Anche gli amici a quattro zampe si dividono fra "destri" e "mancini"

Roma, 9 aprile 2021 - Avete mai fatto caso se il vostro cane usa più spesso una zampa dell'altra? Così come i loro padroni umani, anche gli amici a quattro zampe possono essere destri o mancini. Questa caratteristica è nota, quello che invece non si sapeva con precisione è in che percentuale i cani preferiscano una zampa piuttosto che l'altra, e in che misura influiscano l'età e il sesso, perché finora le ricerche in merito si erano basate su un campione di soggetti limitato. All'amletico dilemma ha risposto adesso un nuovo studio che ha analizzato i dati di 17.901 cani, il più vasto mai condotto sull'argomento.

I ricercatori della Lincoln University hanno estratto le informazioni necessarie da un sondaggio sugli animali domestici condotto dalla BBC. Nell'esperimento in questione, ai padroni era richiesto di posizionare del cibo in fondo a un cilindro, sufficientemente ampio perché i cani potessero infilarvi la zampa e recuperare il premio. La prova è stata ripetuta tre volte, dopodiché i padroni dovevano indicare se il cane aveva utilizzato più spesso la zampa destra o quella sinistra, oppure se le impiegava indifferentemente entrambe.

Nell'ultima casistica è finito il 26% dei cani, mentre il 74% ha mostrato una preferenza evidente.
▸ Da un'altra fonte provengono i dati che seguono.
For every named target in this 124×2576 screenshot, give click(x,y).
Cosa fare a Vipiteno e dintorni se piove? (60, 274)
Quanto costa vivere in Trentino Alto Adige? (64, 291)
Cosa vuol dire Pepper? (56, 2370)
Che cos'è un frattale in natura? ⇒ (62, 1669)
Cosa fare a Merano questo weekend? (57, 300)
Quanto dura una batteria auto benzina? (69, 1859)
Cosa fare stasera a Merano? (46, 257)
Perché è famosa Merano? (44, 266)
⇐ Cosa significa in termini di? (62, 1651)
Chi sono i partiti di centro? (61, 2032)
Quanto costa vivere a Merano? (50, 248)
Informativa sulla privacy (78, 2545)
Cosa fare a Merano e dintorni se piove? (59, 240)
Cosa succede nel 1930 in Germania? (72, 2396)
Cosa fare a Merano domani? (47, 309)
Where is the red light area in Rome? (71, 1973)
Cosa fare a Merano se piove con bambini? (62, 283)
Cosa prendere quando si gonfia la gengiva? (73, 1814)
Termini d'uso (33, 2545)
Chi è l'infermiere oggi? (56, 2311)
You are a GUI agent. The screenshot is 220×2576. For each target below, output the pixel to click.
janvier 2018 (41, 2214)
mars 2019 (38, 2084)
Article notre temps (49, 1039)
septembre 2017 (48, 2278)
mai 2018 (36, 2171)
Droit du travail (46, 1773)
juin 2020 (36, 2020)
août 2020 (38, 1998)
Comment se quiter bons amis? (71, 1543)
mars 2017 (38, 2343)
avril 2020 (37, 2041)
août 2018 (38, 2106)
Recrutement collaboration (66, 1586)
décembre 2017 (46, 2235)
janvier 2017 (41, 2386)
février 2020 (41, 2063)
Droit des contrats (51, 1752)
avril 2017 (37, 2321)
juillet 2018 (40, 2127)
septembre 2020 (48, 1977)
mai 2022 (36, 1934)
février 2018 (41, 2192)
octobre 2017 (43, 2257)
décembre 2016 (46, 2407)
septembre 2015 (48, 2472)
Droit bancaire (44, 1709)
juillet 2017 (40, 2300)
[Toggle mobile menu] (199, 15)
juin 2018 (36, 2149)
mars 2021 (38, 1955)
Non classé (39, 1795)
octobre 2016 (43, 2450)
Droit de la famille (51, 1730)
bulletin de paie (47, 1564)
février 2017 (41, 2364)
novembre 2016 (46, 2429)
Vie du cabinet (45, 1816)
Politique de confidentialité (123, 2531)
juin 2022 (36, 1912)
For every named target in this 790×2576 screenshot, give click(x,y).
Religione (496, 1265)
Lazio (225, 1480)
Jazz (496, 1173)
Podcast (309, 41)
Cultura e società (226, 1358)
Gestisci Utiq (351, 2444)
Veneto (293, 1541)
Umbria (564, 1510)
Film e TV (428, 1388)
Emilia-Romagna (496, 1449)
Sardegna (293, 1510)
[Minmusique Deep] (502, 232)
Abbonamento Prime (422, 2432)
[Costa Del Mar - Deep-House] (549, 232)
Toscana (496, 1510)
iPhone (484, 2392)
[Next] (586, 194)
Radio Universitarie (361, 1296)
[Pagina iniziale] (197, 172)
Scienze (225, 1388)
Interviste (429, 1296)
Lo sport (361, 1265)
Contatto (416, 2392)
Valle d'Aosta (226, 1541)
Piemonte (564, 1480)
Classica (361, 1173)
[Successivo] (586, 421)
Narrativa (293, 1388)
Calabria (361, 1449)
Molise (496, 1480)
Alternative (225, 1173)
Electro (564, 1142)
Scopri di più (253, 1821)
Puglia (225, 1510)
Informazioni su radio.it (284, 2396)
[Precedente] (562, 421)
Di questi, il 58,3% era destro, il 41,7% mancino: una notevole differenza rispetto agli esseri umani, nei quali il mancinismo è stimato intorno al 10%. Il motivo non è chiaro, ma potrebbe giocare un ruolo il fatto che ai padroni poco importa se i loro animali prediligono una zampa o l'altra, mentre nella nostra società esistono ancora pressioni per educare forzatamente all'utilizzo della mano destra a discapito della sinistra.

Dalla ricerca sono emerse anche alcune disparità legate al sesso e all'età: la preferenza per la zampa sinistra è più diffusa nei maschi rispetto alle femmine, e i maschi adulti hanno una maggiore inclinazione per la destra in confronto a quelli più giovani.

Lo studio è stato pubblicato sulla rivista Applied Animal Behaviour Science.